In an attempt to escape such mental illness, many men turn to substances such as alcohol, sometimes augmented by drugs or violence. I turned to alcohol. The time I most wanted to be like Tyler Durden, I drank more alcohol than I can remember to numb the pain of the gap between my ideal life and reality. Instead of seeking help, I used alcohol to numb my fears that my life was out of my hands. When I felt insecure about my masculinity, I unconsciously self-sabotaged.
On the night before my 27th birthday, I drank so much that I blacked out on my way home. I woke up on the street. I didn’t remember how I got there. In hindsight, I’m surprised I wasn’t killed, beaten up, or at least mugged. Needless to say, I had a dreadful birthday puking my guts out the next day, but it could have been much worse.
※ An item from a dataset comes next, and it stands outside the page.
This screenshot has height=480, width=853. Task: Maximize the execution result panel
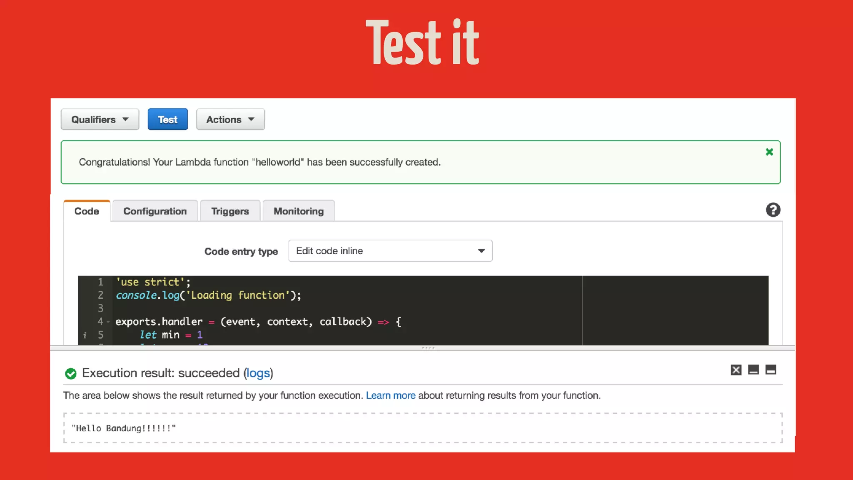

At the extremes of toxic masculinity, men who don’t meet the masculine expectations they create for themselves may embark on mass-shooting rampages. In 2014, Elliot Rodger, a twenty-two-year-old student, killed seven people at the University of California, Santa Barbara. A few hours before the massacre, Rodger posted a video online in which he vowed to “slaughter every single spoiled, stuck-up, blonde slut I see,” describing his intention to murder women as a form of retribution for his inability to attract them. “I don’t know why you girls have never been attracted to me, but I will punish you all for it. It’s an injustice, a crime,” he said. “I’ll take great pleasure in slaughtering all of you. You will finally see that I am in truth the superior one. The true Alpha Male.”
This man clearly suffered emotional disturbances, but he used his masculinity to justify his actions. The quest for the status of alpha male can be deadly.
In recent times, masculinity has become a trending topic, and there is an ongoing debate over what it should be. Yet, masculinity is something we men rarely talk about, because conventional masculinity tells us that talking about masculinity disqualifies us from becoming the alpha male. We are expected to express our masculinity through how we handle our life, which includes being independent, competitive, unemotional, and exercising dominance.
And this is the product of patriarchy.
Yes, patriarchy is killing men, too.